AN EXCERPT FROM A LETTER
From Clint McKnight of Vernal to Division of Wildlife Resources Regional Supervisor Walt Donaldson (12/9/l999)
"I regret to inform you that I have decided to resign from my position as Environmental Representative for the Northeastern Regional Wildlife Advisory Council. The direction that the Wildlife Board is taking wildlife management in the state of Utah is increasingly in conflict both with my ethics and my vision for human coexistence with the natural world.... The Division's support for and the passage of Proposition 5, the continued open season on mountain lions, the callous expansion of the sandhill crane hunt, and now the first step toward a spring bear hunt show a systematic disregard for nonconsumptive interests. I am deeply disappointed in the Wildlife Board's recent decision to permit recommendation of a spring bear hunt, but I am not surprised.
When I came onto the Northeastern RAC some 2 1/2 years ago I hoped at least to learn something from this new experience of working closely with hunters and biologists. Indeed I did. Allow me to share with you what some of those lessons were: 1) Wildlife management in Utah is effectively determined by a minority of rurally based agricultural interests. 2) The much-trumpeted hunter "support for wildlife" exists only for game species that represent their self interest. 3) Ranchers would just as soon eliminate any publically owned wildlife species that competes with, or any habitat that conflicts with, their private business practice. 4) The RAC system does not represent the majority of Utahns.
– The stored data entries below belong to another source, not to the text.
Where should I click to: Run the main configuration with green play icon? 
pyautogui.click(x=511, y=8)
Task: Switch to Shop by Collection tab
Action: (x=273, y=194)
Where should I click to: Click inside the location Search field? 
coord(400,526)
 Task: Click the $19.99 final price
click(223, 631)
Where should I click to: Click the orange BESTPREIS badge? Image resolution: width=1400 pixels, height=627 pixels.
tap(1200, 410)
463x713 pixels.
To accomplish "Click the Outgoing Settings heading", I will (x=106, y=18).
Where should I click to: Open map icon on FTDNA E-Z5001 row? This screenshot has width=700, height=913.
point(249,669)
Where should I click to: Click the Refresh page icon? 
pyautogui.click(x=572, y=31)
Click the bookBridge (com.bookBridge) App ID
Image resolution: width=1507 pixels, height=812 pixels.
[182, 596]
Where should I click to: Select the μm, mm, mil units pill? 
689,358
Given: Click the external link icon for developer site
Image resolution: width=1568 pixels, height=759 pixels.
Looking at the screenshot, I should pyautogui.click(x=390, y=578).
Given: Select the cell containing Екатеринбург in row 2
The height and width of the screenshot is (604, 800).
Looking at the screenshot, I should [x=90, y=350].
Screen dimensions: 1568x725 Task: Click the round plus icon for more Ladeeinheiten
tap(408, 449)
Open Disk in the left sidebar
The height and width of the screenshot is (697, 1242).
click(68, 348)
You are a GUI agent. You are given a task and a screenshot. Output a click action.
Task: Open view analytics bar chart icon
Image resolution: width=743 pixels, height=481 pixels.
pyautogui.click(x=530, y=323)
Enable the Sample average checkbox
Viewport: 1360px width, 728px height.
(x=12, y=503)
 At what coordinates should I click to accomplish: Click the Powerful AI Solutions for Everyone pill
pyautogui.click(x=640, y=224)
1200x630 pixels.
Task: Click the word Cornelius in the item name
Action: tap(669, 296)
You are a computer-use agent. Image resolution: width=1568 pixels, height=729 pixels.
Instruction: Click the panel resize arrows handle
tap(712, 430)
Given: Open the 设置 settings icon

It is grossly weighted toward rural, consumptive interests, to the extent that it cannot be considered a fair representation of the public's views. 5) The nonconsumptive point of view is irrelevant to a culture of wildlife management that treats animals as if they are products of an agricultural program to be manipuated, cultivated, and raised to ripeness for culling.
When I began on the RAC I believed I was part of a new and enlightened effort to bring all points of view into effective participation in the management process. This has not come to pass; if anything, the facts show entirely the opposite.
I believe you will be pleased to know, however, that I am most assuredly not giving up my participation in wildlife issues. There are both local grass-roots and national organizations, as well as a world of public forums, that better allow me to support and express my understanding and ethics toward wildlife in Utah and elsewhere."